Study material Block Start
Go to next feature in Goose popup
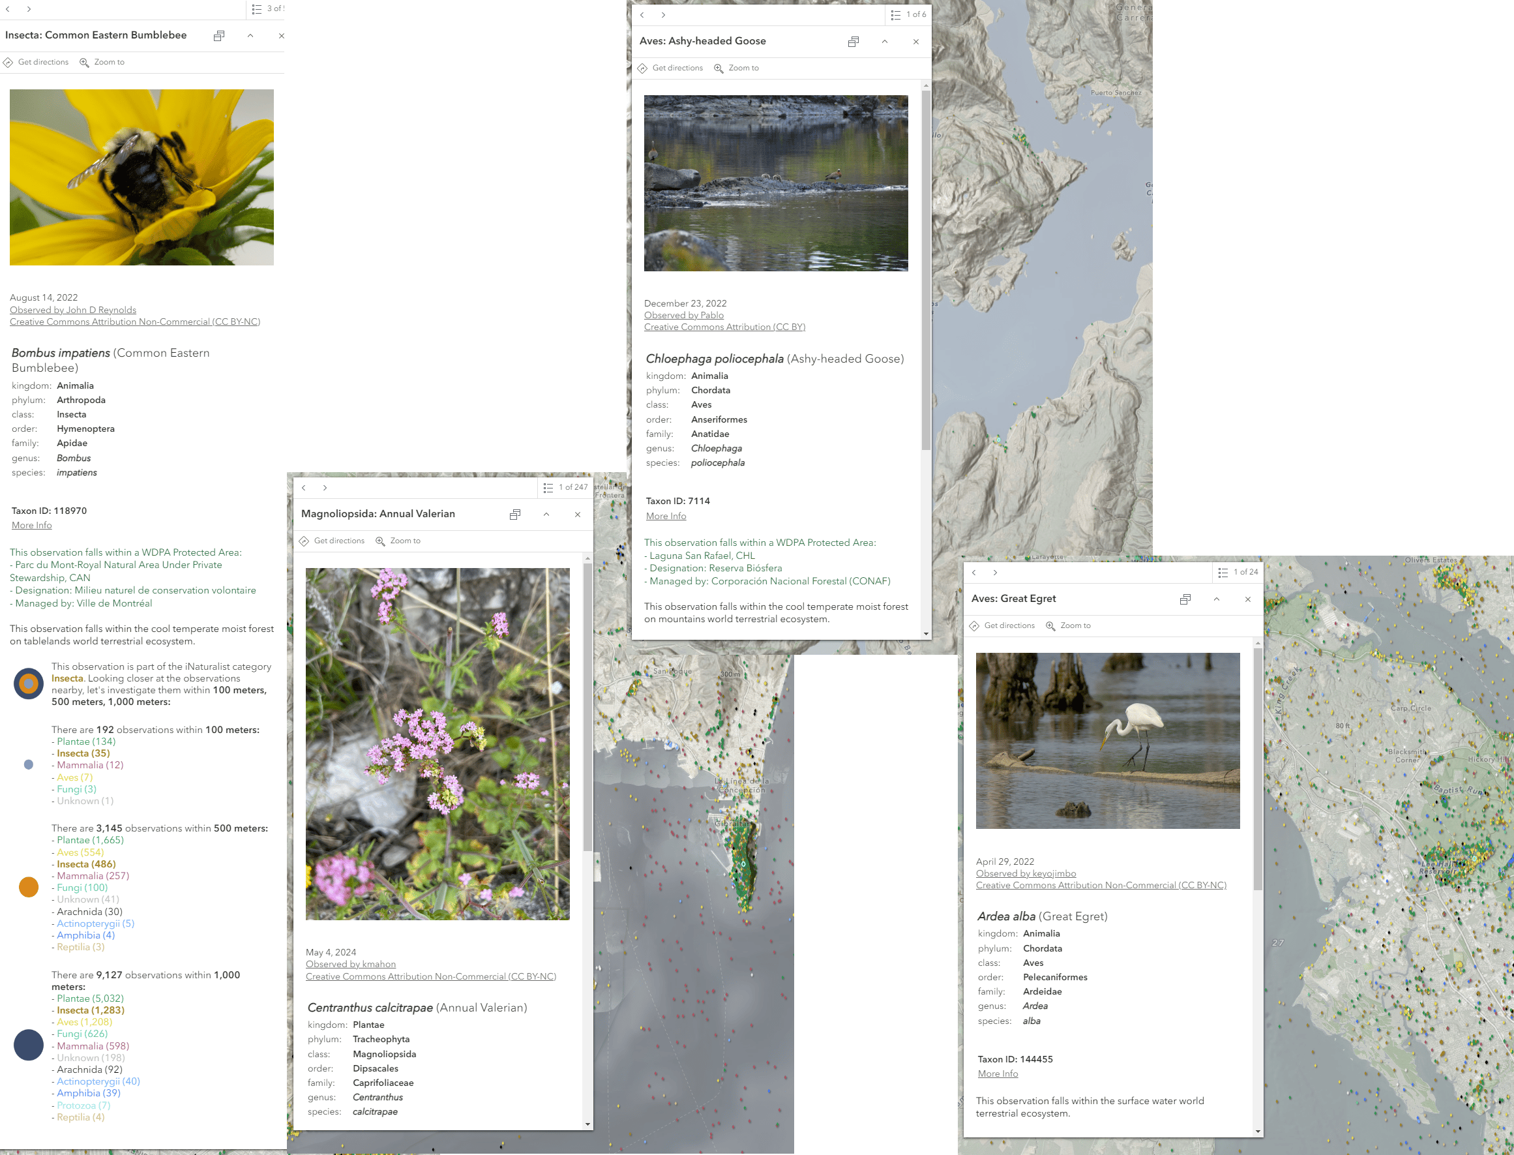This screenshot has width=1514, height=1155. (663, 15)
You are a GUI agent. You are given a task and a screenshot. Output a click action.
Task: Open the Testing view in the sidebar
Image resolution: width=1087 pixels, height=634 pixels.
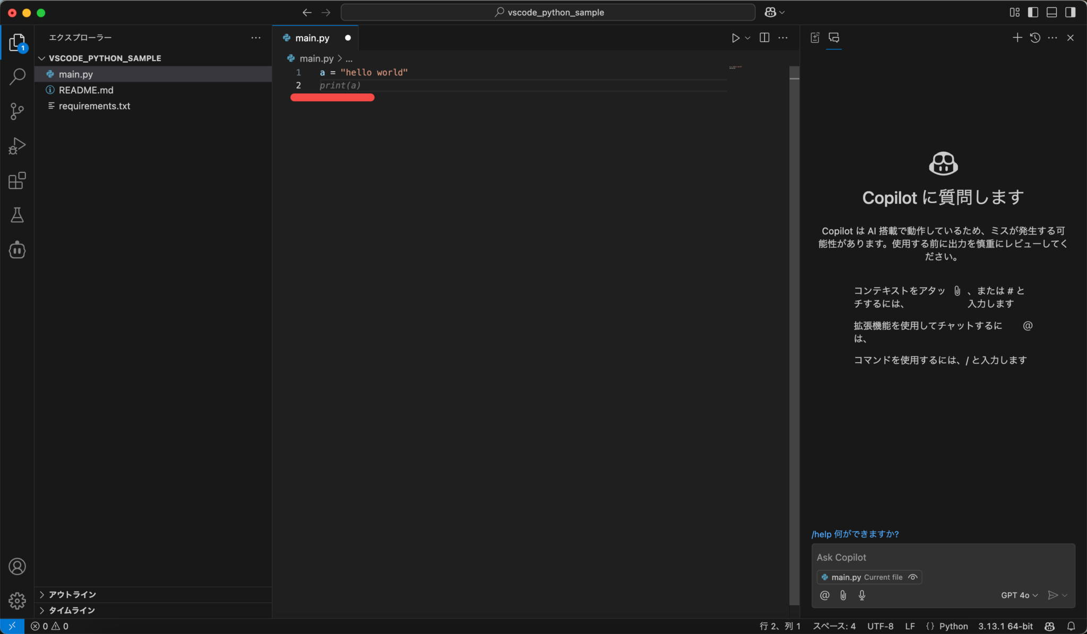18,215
Study material Block End
_Problem_
Starting at the line where "Image resolution: width=1087" appears, restate every line through the end of the records above exactly, but omit the pictures.

_Answer_
Image resolution: width=1087 pixels, height=634 pixels.
18,215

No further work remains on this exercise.